CONSEGNA ▸ Nel brano sul follow up dei bambini con autismo, indica tutti i disturbi elencati fra parentesi come "internalizing problems".

Il 26 aprile scorso si è tenuto a San Diego il  Pediatric Academic Societies (PAS) annual meeting. Sull’autismo ha portato un contributo la pediatra Lisa Shulman di New York in merito al follow up praticato su  un gruppo di 569 bambini diagnosticati all’età di 2,6 anni ( 2.6±0.9y ) e rivalutati dopo 4 o 5 anni all’età di 6/7 anni (6.4±2.8y.)
L’abscract della relazione si puo’ leggere a
http://www.abstracts2view.com/pas/view.php?nu=PAS15L1_2750.2
e un commento si puo’ leggere a
http://www.eurekalert.org/pub_releases/2015-04/aaop-scl042015.php#.VT4CxVpH0r4.email
A 6 anni 38 bambini su 569 non avevano più una sintomatologia tale da potere essere diagnosticati nello  spettro autistico ma solo tre su 569 erano liberi da sintomi al punto che su di loro non si poteva fare nessuna diagnosi.
Per gli altri 35  “68% had language/learning disability, 49% externalizing problems (Attention Deficit Hyperactivity Disorder, Oppositional Defiant Disorder, Disruptive Behavior Disorder), 24% internalizing problems (mood, anxiety, OCD, selective mutism), 5% significant mental health diagnosis (psychosis.nos)
Di particolare interesse è il miglioramento  del QI con il miglioramento dell’autismo.
“On initial cognitive testing (29/38): 33% with intellectual disability, 23% borderline, 44% average. At follow up (33/38): 6% borderline, the rest average
Mentre all’inizio il 33% presentava una disabilità intellettiva, al follow up vi erano solo un 6% di borderline mentre i restanti bambini presentavano un QI nella norma.
Questo dato starebbe a favore dell’ipotesi che la disabilità intellettiva che accompagna l’autismo sia secondaria all’autismo stesso e che possa regredire, qualora questo regredisca.
Il fardello di diagnosi residue, a parte i 3 bambini esenti da diagnosi, è comunque molto pesante.

DATI FORNITI ▸

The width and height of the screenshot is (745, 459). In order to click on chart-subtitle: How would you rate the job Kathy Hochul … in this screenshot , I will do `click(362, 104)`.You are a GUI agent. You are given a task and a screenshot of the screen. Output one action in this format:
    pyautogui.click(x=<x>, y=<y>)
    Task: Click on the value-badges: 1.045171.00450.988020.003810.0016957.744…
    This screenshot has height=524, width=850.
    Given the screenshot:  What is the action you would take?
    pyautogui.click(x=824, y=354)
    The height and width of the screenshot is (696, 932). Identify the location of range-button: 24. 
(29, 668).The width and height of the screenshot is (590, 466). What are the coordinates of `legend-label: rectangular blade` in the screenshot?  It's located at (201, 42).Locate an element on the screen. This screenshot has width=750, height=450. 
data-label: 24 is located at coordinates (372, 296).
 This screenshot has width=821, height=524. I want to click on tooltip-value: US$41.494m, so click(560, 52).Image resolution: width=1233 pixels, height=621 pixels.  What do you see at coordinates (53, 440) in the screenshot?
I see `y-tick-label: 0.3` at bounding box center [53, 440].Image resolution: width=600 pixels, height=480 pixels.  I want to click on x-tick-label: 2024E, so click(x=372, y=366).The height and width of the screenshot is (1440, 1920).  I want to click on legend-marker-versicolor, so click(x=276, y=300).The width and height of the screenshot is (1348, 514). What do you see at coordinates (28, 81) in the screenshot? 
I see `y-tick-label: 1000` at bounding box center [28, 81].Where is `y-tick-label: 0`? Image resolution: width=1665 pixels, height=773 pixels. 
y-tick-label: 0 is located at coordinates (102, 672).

SOLUZIONE ▸
- mood
- anxiety
- OCD
- selective mutism